GIVEN PROBLEM:
Format as a numbered list everything from the line containing "Task: Click the words" down to the line containing "Reply to the", both included, leaving out any blank lines. Use only the entries within that range.
▼
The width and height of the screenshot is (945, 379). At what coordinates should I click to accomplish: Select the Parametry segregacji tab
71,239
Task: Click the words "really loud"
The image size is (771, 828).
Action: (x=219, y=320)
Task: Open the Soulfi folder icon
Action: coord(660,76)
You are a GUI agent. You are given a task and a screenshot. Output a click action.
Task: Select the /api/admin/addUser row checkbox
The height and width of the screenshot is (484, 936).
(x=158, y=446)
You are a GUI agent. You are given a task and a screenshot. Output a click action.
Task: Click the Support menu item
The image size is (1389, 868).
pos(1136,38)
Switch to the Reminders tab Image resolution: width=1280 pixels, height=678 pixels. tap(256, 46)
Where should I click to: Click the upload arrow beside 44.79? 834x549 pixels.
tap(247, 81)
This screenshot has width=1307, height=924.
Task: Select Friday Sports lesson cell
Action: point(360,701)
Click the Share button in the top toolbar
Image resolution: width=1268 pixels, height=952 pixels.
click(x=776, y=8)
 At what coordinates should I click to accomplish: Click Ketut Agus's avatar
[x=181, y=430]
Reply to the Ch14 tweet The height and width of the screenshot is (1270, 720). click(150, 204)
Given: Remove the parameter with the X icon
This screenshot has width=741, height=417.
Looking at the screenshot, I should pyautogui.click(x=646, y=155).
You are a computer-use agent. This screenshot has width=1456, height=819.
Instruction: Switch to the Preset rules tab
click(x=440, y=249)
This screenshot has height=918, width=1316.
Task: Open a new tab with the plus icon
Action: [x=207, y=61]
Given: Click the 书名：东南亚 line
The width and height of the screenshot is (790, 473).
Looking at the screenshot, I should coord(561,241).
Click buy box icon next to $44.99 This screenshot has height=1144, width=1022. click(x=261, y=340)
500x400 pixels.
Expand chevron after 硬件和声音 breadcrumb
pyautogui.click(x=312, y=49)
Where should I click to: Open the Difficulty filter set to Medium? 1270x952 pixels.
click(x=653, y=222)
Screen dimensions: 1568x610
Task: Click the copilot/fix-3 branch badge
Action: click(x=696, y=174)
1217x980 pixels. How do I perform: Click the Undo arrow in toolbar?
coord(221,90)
▲
ANSWER TO THE PROBLEM:
1. Task: Click the words "really loud"
2. The image size is (771, 828).
3. Action: (x=219, y=320)
4. Task: Open the Soulfi folder icon
5. Action: coord(660,76)
6. You are a GUI agent. You are given a task and a screenshot. Output a click action.
7. Task: Select the /api/admin/addUser row checkbox
8. The height and width of the screenshot is (484, 936).
9. (x=158, y=446)
10. You are a GUI agent. You are given a task and a screenshot. Output a click action.
11. Task: Click the Support menu item
12. The image size is (1389, 868).
13. pos(1136,38)
14. Switch to the Reminders tab Image resolution: width=1280 pixels, height=678 pixels. tap(256, 46)
15. Where should I click to: Click the upload arrow beside 44.79? 834x549 pixels.
16. tap(247, 81)
17. This screenshot has width=1307, height=924.
18. Task: Select Friday Sports lesson cell
19. Action: point(360,701)
20. Click the Share button in the top toolbar
21. Image resolution: width=1268 pixels, height=952 pixels.
22. click(x=776, y=8)
23.  At what coordinates should I click to accomplish: Click Ketut Agus's avatar
24. [x=181, y=430]
25. Reply to the Ch14 tweet The height and width of the screenshot is (1270, 720). click(150, 204)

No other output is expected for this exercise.